Bruxelas — Em um cenário europeu onde os alicerces da diplomacia econômica se redesenham a cada ciclo de produção, o novo relatório da Eurostat para 2024 evidencia uma posição estratégica da Itália no tabuleiro agroindustrial: o país ocupa a quarta colocação na União Europeia em termos de valor agregado do setor agrícola em relação ao PIB, com uma participação de 1,8%.
O conjunto do setor agroindustrial da UE registrou, em média, 1,2% do PIB em 2024 — um crescimento modesto de 0,1 ponto percentual desde 2009 —, sinalizando uma relativa estabilidade estrutural, mas também um lento reposicionamento das cadeias produtivas europeias.
As desigualdades regionais são claras no mapa econômico: a Grécia lidera com 3,2% do PIB provenientes do setor agrícola, seguida pela Romênia (2,5%) e pela Espanha (2,3%). No extremo oposto, Luxemburgo e Malta apresentam os valores mais baixos, com apenas 0,2%.
Entre 2009 e 2024, quinze Estados-membros registraram crescimento na razão entre valor agregado agrícola e PIB. Os maiores avanços couberam à Grécia (+0,9 pontos percentuais), Letônia (+0,6 pp) e Espanha (+0,5 pp). Em contrapartida, as maiores retrações ocorreram na Romênia (-2,2 pp), Bulgária (-1,4 pp) e, em igual medida, Malta e Croácia (-0,7 pp cada).
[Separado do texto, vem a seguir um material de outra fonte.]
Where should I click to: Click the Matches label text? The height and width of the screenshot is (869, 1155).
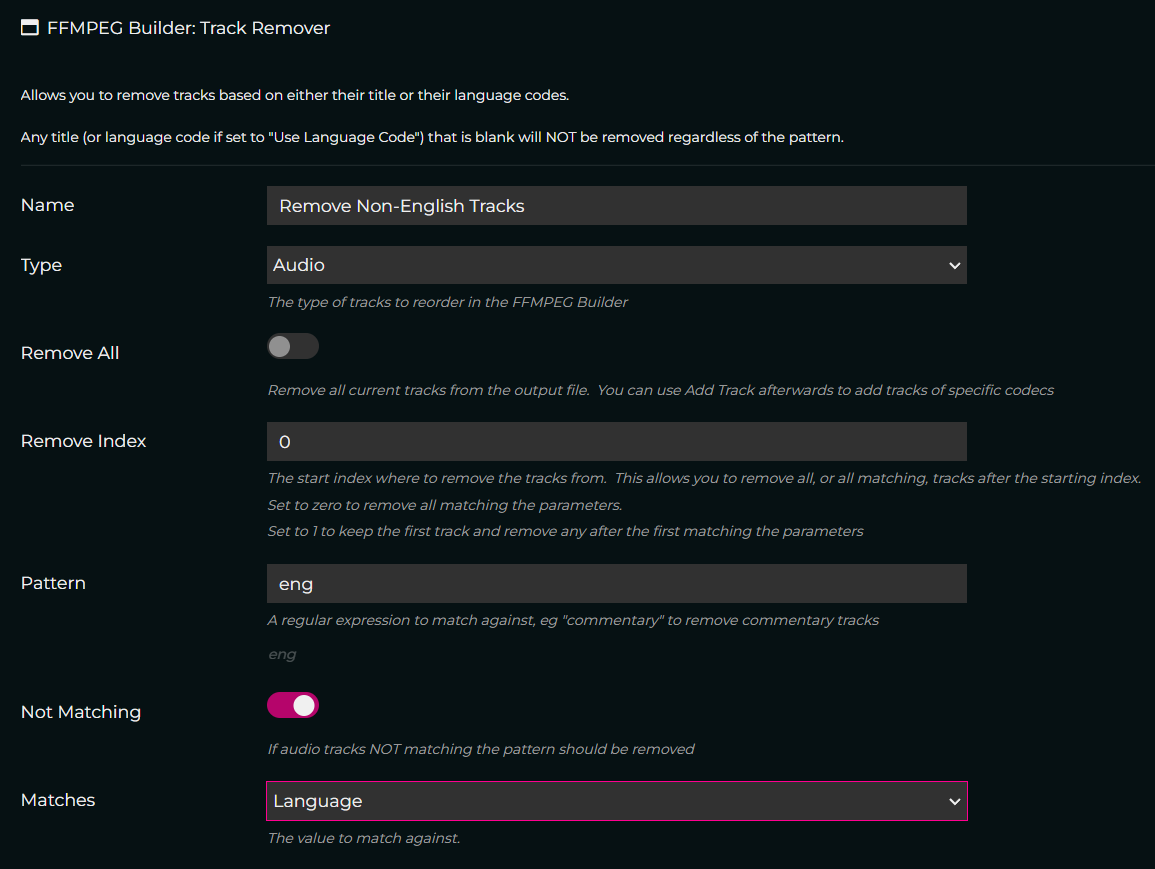pyautogui.click(x=58, y=800)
A Itália aparece empatada em 4º lugar com Bulgária e Croácia, concentrando 1,8% do seu PIB no setor. Para além dessa métrica relativa, a Itália detém um peso absoluto significativo no conjunto da União: o país contribuiu com 17,4% do valor agregado agrícola total da UE em 2024 — um indicador de influência que vai além das proporções internas do PIB.
No campo das especialidades, a Itália mantém posições dominantes: a produção de uva representa 34,2% da produção europeia, enquanto o grupo “fruta, bagas e frutos secos (excluindo cítricos)” alcança 22,2% do total da UE. Um dado de singular importância estratégica é o do leite de búfala: a Itália é responsável por 98% da produção europeia, uma vantagem quase monopolística que se converte em influência industrial e cultural — especialmente na cadeia de valor do queijo.
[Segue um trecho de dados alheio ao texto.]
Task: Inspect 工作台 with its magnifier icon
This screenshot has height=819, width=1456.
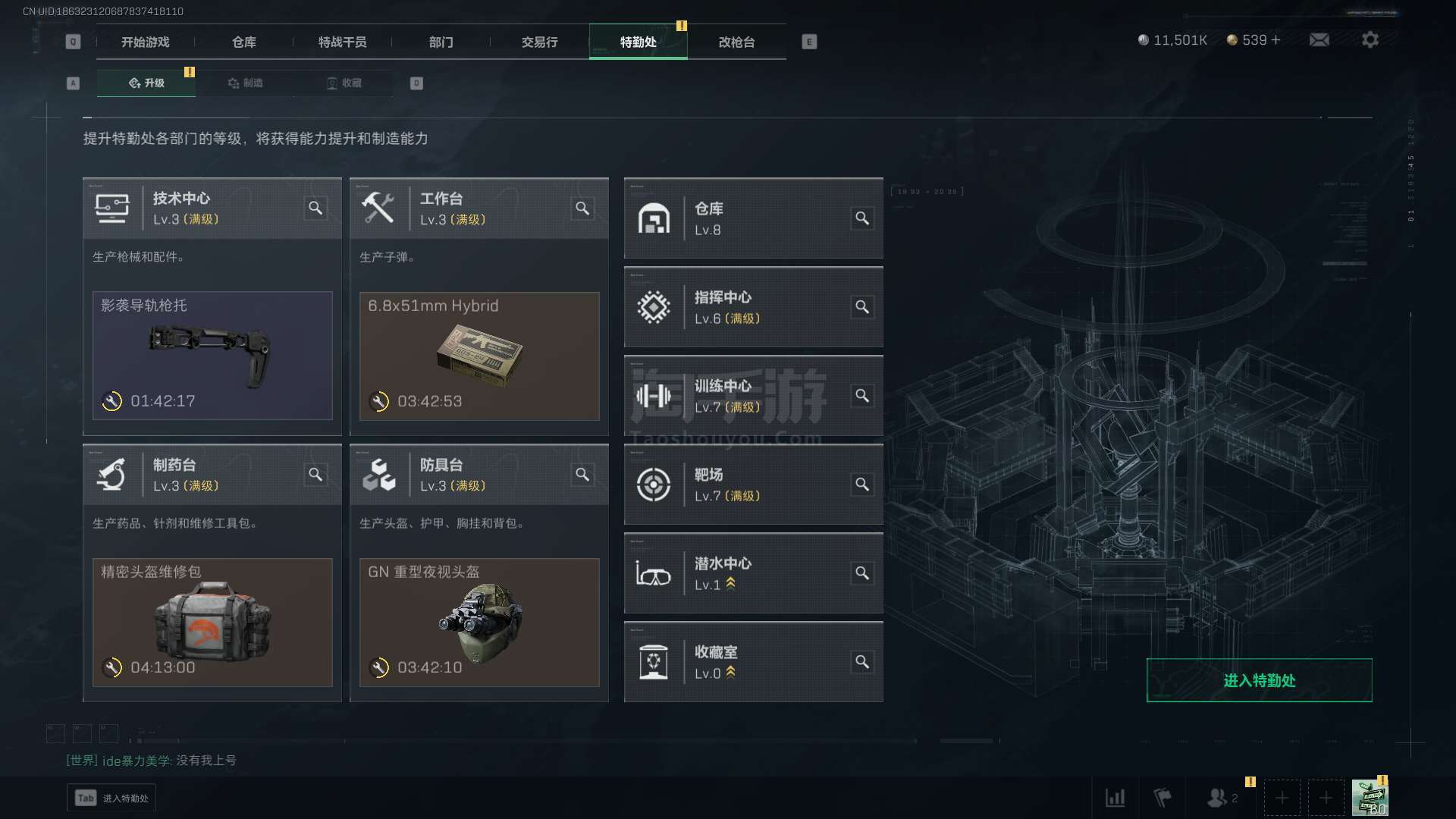Action: point(582,208)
O país também figura como ator-chave no setor pesqueiro e aquícola: está entre as quatro nações que respondem por dois terços da produção de aquicultura da UE (ao lado de Grécia, França e Espanha) e possui a maior frota pesqueira do bloco por potência motora e número de embarcações. Esse duplo protagonismo — terrestre e marítimo — confere à Itália uma posição multifacetada no xadrez agroalimentar europeu.
Da perspectiva de estratégia internacional, os números da Eurostat delineiam um cenário em que a Itália alia relevância setorial à necessidade de preservar cadeias de valor sensíveis. Em um tabuleiro em que a tectônica de poder econômico se movimenta com cautela, a manutenção dessas vantagens exige políticas públicas que reforcem infraestrutura, inovação e diplomacia comercial, sustentando assim os alicerces frágeis da soberania alimentar regional.